In the BUGS code, they use a latent binary variable, z[i], for occupancy for each site, and then occ_fs = sum(z). They don't need to do the kind of posterior predictive thing. So it's an issue with the translation.

If I were really using Stan (instead of translating), I'd get the conditional (on the data) probability of occupancy for each site and sum those to get an expectation for occ_fs.

I'll look at the Dorazio et al stuff later, but what you describe is I think the right way to do it and what's needed for the BPA Ch.13 examples and the closed-capture examples in Ch.6.

ito4303 commented 7 years ago

@mikemeredith I greatly thank you for pointing out the problems. As you pointed out, they are incorrect translations.

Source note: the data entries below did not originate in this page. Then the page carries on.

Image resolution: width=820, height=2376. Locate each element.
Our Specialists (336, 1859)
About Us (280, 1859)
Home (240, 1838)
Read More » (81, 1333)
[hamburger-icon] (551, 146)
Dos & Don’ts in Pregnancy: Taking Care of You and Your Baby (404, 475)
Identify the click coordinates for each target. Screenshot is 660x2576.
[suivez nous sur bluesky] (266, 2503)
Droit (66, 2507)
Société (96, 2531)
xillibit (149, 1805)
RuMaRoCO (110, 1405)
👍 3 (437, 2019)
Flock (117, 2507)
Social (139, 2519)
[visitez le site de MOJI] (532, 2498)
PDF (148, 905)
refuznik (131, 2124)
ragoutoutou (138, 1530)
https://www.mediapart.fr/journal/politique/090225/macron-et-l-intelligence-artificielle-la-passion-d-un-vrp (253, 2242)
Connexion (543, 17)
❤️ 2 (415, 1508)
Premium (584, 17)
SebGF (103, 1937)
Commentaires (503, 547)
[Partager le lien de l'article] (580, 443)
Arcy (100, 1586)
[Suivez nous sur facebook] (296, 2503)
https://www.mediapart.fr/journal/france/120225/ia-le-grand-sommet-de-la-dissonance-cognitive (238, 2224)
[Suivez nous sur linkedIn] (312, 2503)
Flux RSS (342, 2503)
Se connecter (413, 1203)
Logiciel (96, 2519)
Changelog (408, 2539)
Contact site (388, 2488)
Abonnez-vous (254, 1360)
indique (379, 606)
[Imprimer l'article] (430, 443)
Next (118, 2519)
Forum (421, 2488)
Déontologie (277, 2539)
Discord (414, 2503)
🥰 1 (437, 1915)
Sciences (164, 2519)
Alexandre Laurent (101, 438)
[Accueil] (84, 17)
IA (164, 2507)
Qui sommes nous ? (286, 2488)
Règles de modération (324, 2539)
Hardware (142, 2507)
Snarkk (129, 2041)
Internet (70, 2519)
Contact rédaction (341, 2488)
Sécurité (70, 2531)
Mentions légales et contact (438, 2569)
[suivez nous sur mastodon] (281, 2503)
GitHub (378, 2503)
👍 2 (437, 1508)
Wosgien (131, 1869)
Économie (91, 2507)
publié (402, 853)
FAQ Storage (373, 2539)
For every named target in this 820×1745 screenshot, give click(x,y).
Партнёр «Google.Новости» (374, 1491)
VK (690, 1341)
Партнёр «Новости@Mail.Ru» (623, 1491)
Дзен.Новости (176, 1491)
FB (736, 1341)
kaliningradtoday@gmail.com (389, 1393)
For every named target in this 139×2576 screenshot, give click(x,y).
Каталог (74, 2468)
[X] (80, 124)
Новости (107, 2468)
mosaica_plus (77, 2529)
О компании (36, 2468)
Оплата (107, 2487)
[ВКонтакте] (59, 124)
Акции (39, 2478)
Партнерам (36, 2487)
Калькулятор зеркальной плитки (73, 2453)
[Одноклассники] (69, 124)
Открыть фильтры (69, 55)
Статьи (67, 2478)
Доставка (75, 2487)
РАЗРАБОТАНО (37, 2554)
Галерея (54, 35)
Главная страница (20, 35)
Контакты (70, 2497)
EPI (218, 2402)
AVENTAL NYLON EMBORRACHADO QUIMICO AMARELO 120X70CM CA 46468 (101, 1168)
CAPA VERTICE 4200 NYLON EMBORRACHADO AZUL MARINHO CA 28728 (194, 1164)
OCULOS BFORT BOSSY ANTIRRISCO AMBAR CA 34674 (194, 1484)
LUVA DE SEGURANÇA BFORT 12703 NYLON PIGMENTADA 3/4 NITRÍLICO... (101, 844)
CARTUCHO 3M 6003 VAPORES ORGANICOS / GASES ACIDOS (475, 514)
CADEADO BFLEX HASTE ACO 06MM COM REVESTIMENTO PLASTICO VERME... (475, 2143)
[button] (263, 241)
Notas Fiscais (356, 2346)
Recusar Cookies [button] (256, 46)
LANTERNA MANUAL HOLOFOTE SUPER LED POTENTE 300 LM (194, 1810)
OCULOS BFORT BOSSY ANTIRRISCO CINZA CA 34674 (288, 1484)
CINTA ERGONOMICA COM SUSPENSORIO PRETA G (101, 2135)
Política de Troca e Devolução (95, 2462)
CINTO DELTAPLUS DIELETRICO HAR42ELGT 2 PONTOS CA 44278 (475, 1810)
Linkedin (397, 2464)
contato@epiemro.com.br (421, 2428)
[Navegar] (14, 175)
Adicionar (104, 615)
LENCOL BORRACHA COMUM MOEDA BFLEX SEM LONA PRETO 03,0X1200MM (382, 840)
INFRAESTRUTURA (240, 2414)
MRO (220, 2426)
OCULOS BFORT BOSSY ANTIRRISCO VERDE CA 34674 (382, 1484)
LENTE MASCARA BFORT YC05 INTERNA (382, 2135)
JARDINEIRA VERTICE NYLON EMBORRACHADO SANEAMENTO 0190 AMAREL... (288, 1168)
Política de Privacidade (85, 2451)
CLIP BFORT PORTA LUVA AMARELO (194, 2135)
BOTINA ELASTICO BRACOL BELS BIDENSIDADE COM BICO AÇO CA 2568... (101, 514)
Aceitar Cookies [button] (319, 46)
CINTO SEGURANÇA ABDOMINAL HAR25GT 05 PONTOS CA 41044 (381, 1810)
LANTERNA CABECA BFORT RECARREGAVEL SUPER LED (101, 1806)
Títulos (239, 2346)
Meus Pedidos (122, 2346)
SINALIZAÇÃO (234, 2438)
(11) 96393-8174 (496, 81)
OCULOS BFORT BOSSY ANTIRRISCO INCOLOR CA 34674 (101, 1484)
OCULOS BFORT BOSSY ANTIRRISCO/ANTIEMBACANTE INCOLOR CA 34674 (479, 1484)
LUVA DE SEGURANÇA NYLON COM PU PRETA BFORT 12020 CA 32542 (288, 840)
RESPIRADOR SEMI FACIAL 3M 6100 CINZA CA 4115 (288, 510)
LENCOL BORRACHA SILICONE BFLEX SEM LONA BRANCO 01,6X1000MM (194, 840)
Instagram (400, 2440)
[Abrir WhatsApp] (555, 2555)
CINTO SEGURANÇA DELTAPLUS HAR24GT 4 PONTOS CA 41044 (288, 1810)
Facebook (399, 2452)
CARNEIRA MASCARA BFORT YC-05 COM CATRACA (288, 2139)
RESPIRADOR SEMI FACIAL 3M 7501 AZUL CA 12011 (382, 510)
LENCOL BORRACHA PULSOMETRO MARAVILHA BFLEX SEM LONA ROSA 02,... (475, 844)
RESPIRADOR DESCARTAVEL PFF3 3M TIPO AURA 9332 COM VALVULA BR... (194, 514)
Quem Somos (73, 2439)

I will contribute corrected models as soon as possible. Or, perhaps you can create pull requests with the corrected code.

mikemeredith commented 7 years ago

@ito4303 I'll do pull requests for the models I've looked at so far. Give me a day or 2.

bob-carpenter commented 7 years ago

Great! Thanks.

On Mar 17, 2017, at 10:50 PM, mikemeredith notifications@github.com wrote:

@ito4303 I'll do pull requests for the models I've looked at so far. Give me a day or 2.

— You are receiving this because you commented. Reply to this email directly, view it on GitHub, or mute the thread.

mikemeredith commented 7 years ago

@bob-carpenter There are issues with the write-up of the Dorazio & Royle analysis, but I think the math is all ok. Where would be a good forum to discuss this?

bob-carpenter commented 7 years ago

An issue in this repo---the source is in example-models/knitr/dorazio-royle-occupancy/

mikemeredith commented 7 years ago

@bob-carpenter I've done a pull request.